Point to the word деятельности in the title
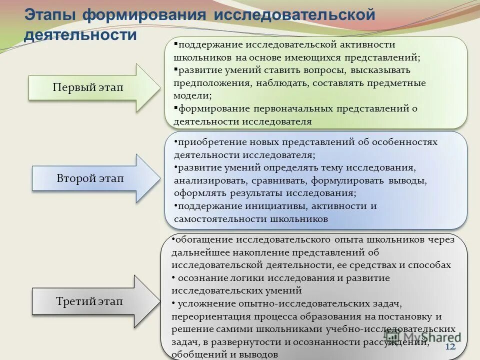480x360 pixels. [80, 34]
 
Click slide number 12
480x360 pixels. [450, 347]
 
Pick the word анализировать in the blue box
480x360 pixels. [211, 180]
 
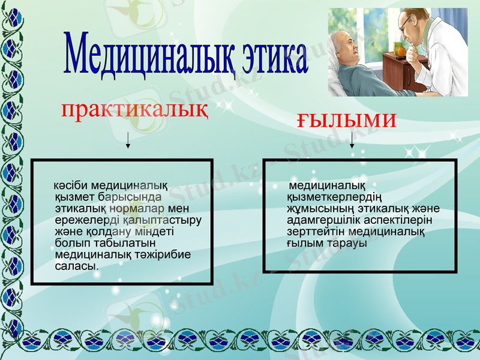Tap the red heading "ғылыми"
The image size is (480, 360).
[347, 120]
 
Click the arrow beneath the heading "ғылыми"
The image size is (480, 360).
[352, 139]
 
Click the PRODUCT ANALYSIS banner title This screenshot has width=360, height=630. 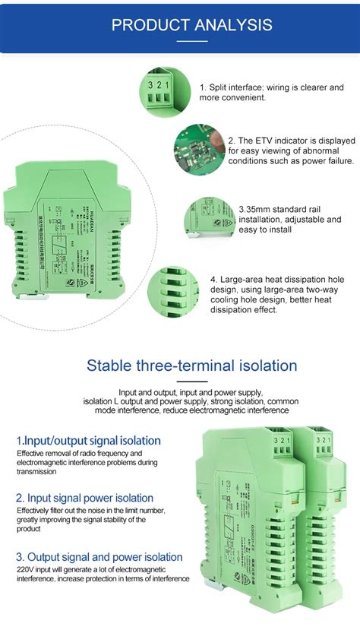[191, 25]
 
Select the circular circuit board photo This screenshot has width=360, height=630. [198, 150]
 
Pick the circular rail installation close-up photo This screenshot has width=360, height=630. [210, 218]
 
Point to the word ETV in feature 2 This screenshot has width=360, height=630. [264, 141]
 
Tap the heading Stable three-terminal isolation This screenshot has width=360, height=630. [191, 365]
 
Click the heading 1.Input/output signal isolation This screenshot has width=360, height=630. [88, 440]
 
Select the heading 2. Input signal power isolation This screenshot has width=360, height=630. [84, 498]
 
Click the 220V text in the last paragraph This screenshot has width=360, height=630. [27, 568]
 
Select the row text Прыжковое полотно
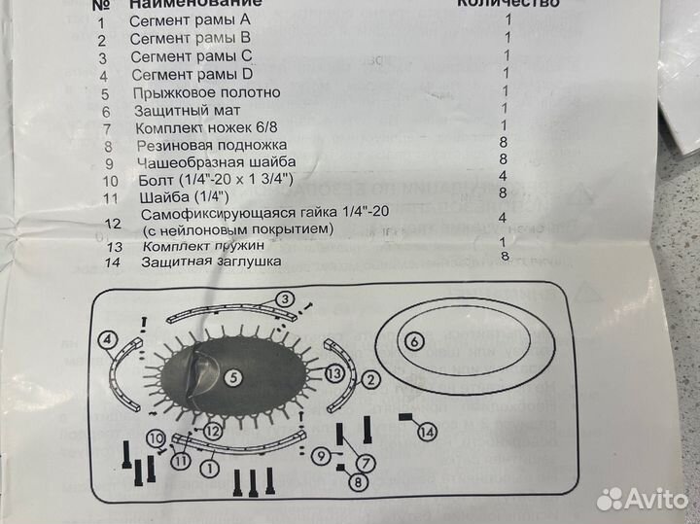click(x=208, y=92)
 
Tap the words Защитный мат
click(x=185, y=111)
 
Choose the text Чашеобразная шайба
click(x=216, y=162)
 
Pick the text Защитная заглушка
click(x=211, y=262)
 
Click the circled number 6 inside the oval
click(x=412, y=340)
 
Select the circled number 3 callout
click(x=285, y=298)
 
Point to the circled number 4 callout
click(x=106, y=340)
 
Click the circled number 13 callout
click(x=333, y=372)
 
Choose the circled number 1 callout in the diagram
click(x=206, y=467)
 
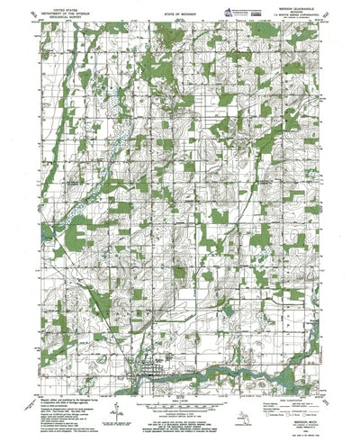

▬▬▬▬▬▬▬▬▬▬

_WORK TO COMPLETE_
Copy out every line from the one holding "Select the circled number 3 callout" through the end of the rows, with both ends included. Leave the pictures out.

_COMPLETED TASK_
Select the circled number 3 callout
click(x=285, y=298)
 
Point to the circled number 4 callout
click(x=106, y=340)
 
Click the circled number 13 callout
click(x=333, y=372)
 
Choose the circled number 1 callout in the diagram
click(x=206, y=467)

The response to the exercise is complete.